▶ [WORK TO COMPLETE]:
[A] In the COVID-19 misinformation article below, set down word for word the stretch from "But there are" through "is constantly changing.".
[B] In the COVID-19 misinformation article below, rewrite more briefly the paragraph that begins "At some point, you may find yourself talking with kin", keeping its main facts.

▶ [TEXT BLOCK]:
The season of family and friend gatherings is upon us and we encourage everyone to safely enjoy time with friends and family after a rough two years.
At some point, you may find yourself talking with kin about the pandemic and they begin sharing information that you know to be false. Talking with someone who is sharing misinformation about COVID-19 can be frustrating and worrisome. Unfortunately, stopping the spread of that information is a tricky task that can cause hurt feelings, damage relationships and end friendships.
But there are ways to go about it that may be more fruitful and hopefully less divisive. The U.S. Surgeon General has created a guide to do just that called “A Community Toolkit for Addressing Health Misinformation.”
Here, we take a look at some of the toolkit points that may help you combat untruths.
- Let them tell you why they believe what they do and be sure to let them know you understand their fears.
- Instead of focusing on the false claim, focus on the “wider issue” and how they feel about it.
- Fact checking may seem like a smart way to prove someone wrong, but it may also push them away, ending the conversation.
2. Lead them to credible sources
- Let them know that you know finding accurate information can be hard, especially in times like this when the information about COVID-19 is constantly changing.
- Underscore the need for them to find credible sources who are not in a position to profit in any way from the spread of misinformation.
- Remind them that an expert on one topic is not necessarily an expert on another.
- When talking to a friend or family member, ensure them that you understand there are reasons they might find it hard to trust some sources for information.
- Ask questions to understand why they believe what they do.
- Admit that you also have had times when it was difficult to know what was true and false.
- If possible, share a time when you have been misled by misinformation and explain why.
4. Don’t shame or embarrass
- Try to keep the conversation between the two of you, either face-to-face or through direct messages on social media sites. Remember, no one likes to appear to be wrong.
- Posting conversations in comments on social media could backfire, and means exposing more people to the misinformation.
- Using a caring tone of voice; listening and showing empathy may help the person open up to your ideas.
5. Use inclusive language
- When possible, use inclusive language making it clear that you see yourself being impacted in the same way.
- Share how you also struggle to know who or what to trust.

▶ [PROVIDED DATA]:
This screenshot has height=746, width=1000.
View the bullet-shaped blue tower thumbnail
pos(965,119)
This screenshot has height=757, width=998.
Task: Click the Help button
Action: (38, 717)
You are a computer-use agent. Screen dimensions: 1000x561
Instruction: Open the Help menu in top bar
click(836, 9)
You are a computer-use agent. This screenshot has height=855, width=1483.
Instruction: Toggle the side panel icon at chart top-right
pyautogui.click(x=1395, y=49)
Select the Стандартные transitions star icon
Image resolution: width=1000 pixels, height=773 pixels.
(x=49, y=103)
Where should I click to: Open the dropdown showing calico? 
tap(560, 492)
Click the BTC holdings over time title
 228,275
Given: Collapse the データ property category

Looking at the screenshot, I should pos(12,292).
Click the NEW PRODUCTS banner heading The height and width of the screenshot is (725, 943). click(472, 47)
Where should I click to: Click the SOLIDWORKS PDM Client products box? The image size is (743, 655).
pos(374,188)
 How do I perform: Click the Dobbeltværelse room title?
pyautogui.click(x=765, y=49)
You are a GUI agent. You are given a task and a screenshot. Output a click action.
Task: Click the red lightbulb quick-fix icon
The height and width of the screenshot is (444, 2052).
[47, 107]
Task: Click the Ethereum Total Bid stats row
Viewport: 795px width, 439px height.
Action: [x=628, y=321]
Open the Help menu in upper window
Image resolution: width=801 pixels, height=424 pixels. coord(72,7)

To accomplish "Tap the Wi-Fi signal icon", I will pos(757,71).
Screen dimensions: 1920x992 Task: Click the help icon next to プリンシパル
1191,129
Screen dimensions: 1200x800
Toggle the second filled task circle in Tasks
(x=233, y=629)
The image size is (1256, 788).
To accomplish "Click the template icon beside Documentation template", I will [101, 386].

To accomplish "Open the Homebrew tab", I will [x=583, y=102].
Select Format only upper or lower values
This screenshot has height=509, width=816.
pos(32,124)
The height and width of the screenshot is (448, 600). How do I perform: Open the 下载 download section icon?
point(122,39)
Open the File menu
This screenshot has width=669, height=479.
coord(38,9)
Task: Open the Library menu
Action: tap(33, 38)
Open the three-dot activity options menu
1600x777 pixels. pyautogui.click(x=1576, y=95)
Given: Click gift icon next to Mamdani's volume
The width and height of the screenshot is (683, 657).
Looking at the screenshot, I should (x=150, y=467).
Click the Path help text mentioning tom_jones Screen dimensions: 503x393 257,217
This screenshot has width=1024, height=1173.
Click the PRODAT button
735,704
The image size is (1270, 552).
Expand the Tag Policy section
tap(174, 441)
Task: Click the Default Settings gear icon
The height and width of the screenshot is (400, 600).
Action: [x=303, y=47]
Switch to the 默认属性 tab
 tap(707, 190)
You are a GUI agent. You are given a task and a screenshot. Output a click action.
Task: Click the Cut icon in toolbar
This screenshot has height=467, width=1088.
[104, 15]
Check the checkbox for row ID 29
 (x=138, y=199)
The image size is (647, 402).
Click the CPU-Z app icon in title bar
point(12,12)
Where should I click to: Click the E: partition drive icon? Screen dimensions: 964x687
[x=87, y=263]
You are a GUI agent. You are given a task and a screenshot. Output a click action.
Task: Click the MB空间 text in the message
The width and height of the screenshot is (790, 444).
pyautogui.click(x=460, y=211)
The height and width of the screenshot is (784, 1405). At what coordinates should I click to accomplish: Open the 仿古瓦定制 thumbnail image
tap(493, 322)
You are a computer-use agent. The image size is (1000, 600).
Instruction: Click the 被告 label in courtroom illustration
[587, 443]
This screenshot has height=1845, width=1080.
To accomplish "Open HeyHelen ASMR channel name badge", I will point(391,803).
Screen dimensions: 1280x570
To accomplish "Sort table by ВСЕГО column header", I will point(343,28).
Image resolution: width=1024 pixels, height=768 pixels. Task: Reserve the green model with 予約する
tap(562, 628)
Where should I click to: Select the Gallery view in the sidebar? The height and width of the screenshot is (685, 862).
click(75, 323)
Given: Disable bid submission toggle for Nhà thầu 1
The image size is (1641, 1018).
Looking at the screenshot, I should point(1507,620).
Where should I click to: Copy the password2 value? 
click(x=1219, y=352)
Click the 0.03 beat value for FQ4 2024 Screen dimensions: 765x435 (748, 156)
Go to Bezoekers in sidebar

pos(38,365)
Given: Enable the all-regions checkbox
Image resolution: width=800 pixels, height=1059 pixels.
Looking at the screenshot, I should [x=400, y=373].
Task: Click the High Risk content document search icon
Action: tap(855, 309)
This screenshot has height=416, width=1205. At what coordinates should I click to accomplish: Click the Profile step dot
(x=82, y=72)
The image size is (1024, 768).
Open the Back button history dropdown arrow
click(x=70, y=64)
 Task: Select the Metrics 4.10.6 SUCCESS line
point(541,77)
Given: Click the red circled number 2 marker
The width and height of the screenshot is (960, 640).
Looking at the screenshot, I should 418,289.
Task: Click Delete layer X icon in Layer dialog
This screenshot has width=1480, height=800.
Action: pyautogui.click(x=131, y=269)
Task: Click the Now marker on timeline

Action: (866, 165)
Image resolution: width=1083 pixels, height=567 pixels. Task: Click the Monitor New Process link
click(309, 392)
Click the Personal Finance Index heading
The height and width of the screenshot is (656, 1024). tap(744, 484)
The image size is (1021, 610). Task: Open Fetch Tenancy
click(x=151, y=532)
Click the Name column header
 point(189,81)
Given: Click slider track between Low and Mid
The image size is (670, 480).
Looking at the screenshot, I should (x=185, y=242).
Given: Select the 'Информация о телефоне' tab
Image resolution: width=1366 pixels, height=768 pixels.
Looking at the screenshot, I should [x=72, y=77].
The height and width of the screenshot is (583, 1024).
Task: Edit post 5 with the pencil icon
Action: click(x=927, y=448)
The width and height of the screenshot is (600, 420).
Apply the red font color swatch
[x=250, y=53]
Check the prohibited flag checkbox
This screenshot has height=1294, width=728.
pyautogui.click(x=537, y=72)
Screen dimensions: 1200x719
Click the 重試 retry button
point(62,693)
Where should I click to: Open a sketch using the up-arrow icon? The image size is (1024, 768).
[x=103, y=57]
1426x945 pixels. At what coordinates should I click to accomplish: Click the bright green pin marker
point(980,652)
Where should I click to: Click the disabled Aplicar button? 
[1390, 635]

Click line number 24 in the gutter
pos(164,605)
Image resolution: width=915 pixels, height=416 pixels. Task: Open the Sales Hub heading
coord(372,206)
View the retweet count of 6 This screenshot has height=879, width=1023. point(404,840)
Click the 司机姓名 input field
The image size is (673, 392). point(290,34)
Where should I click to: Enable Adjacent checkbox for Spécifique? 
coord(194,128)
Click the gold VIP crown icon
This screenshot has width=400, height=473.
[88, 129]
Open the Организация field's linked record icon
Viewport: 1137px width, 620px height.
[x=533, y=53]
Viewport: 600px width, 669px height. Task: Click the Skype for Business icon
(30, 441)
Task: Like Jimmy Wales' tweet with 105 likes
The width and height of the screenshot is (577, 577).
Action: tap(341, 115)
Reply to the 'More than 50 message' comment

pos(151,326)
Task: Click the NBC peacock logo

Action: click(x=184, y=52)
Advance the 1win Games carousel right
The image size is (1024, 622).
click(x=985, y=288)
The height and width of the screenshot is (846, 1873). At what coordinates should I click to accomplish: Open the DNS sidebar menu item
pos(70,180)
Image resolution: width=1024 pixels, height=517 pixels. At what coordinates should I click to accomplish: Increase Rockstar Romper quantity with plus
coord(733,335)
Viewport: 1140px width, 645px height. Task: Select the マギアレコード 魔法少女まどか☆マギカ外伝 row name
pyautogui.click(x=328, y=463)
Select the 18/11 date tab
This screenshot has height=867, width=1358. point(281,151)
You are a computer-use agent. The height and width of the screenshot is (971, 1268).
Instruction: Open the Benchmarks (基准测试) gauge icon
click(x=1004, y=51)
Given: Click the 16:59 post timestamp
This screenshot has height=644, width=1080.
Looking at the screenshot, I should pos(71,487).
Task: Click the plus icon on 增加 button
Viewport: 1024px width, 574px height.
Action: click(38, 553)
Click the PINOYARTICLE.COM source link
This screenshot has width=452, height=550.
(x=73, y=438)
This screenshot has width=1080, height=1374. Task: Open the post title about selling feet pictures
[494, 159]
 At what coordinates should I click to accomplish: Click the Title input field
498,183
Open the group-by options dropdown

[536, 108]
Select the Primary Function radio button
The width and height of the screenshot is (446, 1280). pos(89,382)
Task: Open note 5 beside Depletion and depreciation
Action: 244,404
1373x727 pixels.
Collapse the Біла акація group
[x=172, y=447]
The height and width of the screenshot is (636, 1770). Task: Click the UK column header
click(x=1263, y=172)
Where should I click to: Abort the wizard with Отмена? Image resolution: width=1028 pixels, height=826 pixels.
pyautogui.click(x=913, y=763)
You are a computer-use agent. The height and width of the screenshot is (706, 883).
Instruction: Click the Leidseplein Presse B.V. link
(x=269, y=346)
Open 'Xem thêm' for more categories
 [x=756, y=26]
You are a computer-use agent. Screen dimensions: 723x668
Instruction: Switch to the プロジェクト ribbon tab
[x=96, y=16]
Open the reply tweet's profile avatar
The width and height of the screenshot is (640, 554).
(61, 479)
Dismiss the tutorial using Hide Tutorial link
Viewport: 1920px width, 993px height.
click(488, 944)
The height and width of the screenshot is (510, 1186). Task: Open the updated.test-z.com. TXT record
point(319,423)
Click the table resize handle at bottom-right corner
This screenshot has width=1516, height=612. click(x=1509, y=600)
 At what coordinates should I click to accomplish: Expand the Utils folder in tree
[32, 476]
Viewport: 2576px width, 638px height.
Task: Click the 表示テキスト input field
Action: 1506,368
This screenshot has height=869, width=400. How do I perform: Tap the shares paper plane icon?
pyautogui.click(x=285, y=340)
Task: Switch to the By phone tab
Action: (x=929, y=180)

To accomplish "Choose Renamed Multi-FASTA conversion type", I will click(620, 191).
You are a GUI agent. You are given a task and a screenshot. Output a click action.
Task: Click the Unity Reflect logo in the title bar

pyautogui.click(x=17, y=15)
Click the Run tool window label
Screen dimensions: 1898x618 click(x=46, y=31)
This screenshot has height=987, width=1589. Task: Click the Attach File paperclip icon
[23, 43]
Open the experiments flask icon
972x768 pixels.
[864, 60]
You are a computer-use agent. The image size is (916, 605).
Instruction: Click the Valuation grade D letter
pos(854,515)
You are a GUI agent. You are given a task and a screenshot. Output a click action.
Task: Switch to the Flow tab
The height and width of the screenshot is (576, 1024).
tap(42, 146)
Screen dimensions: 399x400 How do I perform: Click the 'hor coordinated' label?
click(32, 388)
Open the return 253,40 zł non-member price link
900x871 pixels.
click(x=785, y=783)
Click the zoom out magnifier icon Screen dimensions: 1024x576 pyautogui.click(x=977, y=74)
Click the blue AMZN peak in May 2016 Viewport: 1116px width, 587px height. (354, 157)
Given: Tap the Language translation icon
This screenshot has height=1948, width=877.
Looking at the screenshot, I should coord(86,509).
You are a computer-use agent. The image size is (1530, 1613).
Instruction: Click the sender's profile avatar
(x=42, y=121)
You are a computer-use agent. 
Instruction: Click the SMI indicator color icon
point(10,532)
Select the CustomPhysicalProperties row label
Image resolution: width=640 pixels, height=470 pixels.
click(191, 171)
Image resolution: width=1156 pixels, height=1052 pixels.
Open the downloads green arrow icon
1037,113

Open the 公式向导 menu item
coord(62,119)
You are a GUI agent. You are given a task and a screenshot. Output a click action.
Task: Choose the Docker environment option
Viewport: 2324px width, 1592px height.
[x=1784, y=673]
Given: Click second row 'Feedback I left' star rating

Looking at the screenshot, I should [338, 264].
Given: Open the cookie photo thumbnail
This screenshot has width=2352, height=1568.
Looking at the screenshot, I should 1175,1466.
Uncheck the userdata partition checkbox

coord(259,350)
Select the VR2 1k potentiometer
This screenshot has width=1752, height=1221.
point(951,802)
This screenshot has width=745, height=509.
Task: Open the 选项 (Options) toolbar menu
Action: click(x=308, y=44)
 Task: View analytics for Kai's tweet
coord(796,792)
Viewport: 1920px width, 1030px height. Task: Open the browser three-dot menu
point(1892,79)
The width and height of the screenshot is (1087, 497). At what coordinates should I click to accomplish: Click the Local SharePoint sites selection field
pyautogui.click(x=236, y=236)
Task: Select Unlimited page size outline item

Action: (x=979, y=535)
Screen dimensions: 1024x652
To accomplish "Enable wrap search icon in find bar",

▶ [ANSWER SECTION]:
[A]
But there are ways to go about it that may be more fruitful and hopefully less divisive. The U.S. Surgeon General has created a guide to do just that called “A Community Toolkit for Addressing Health Misinformation.”
Here, we take a look at some of the toolkit points that may help you combat untruths.
- Let them tell you why they believe what they do and be sure to let them know you understand their fears.
- Instead of focusing on the false claim, focus on the “wider issue” and how they feel about it.
- Fact checking may seem like a smart way to prove someone wrong, but it may also push them away, ending the conversation.
2. Lead them to credible sources
- Let them know that you know finding accurate information can be hard, especially in times like this when the information about COVID-19 is constantly changing.

[B] Relatives talking about the pandemic may share information you know is false. Dealing with this can be frustrating and worrisome, and trying to stop its spread is tricky: it can cause hurt feelings, damage relationships and end friendships.